SUPPLIED MATERIAL:

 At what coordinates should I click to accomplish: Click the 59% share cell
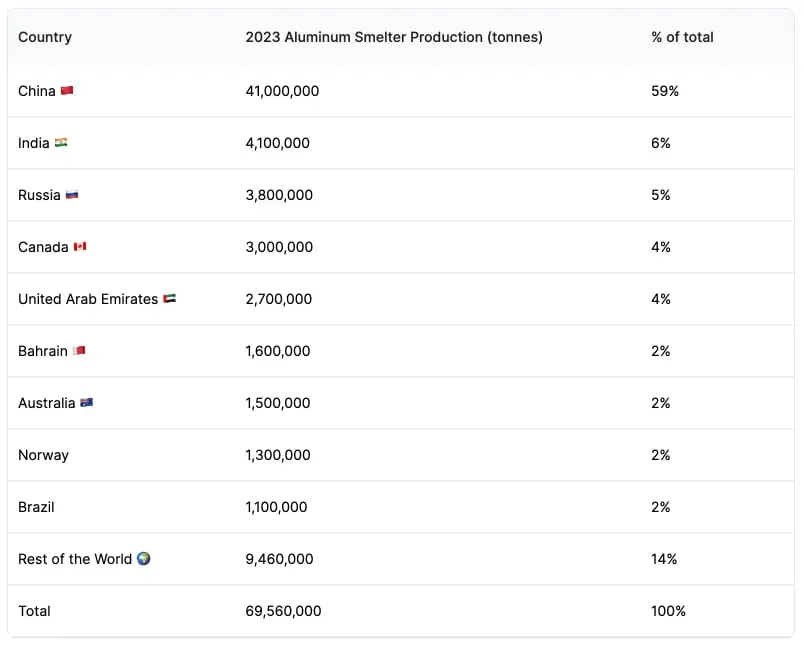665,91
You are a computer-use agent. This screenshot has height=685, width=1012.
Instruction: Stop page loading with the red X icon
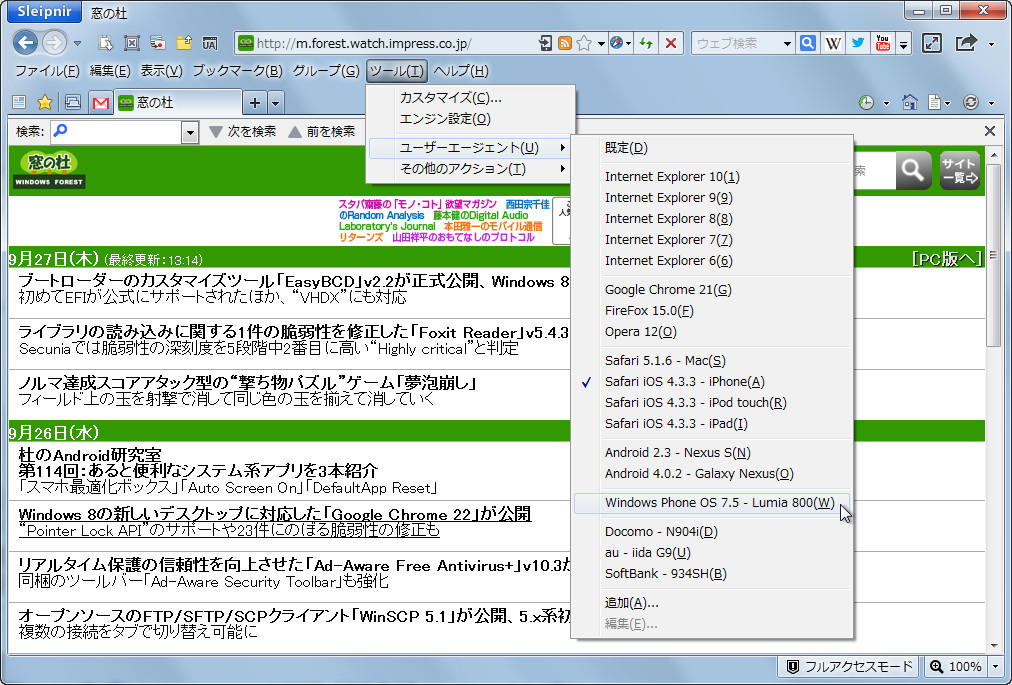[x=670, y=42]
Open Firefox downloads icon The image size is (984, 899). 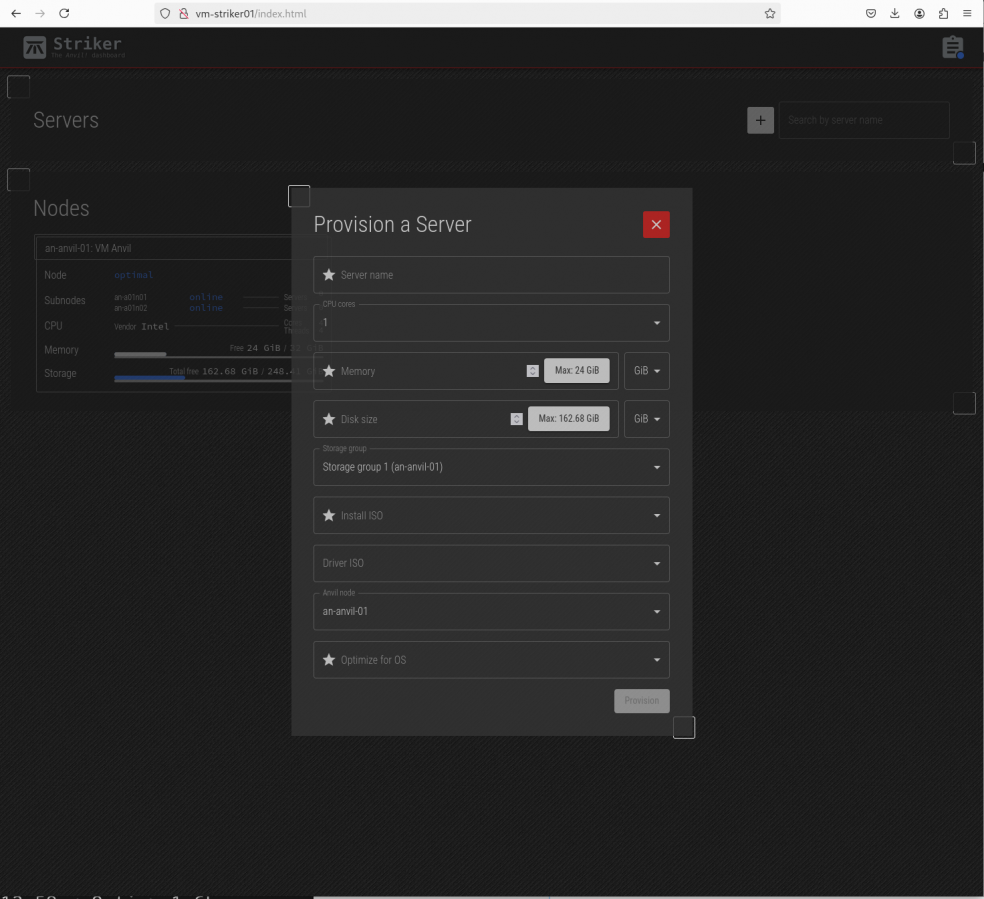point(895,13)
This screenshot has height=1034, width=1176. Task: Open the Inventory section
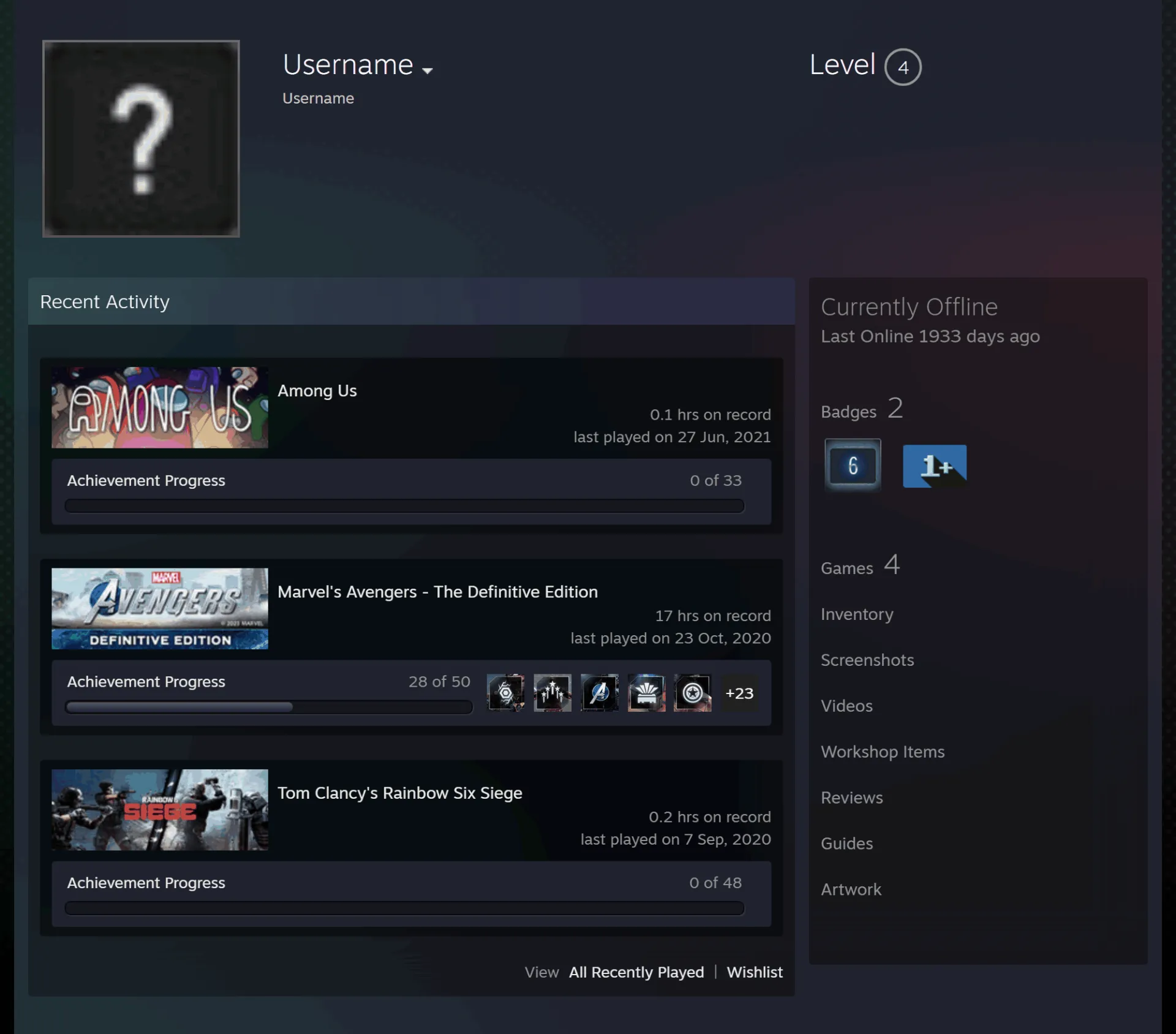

TASK ITEM: The task calls for all lines in the entries that hold "width".

RESPONSE TO THE TASK:
You are a computer-use agent. This screenshot has height=685, width=1012.
This screenshot has height=1034, width=1176. Task: Open the Inventory section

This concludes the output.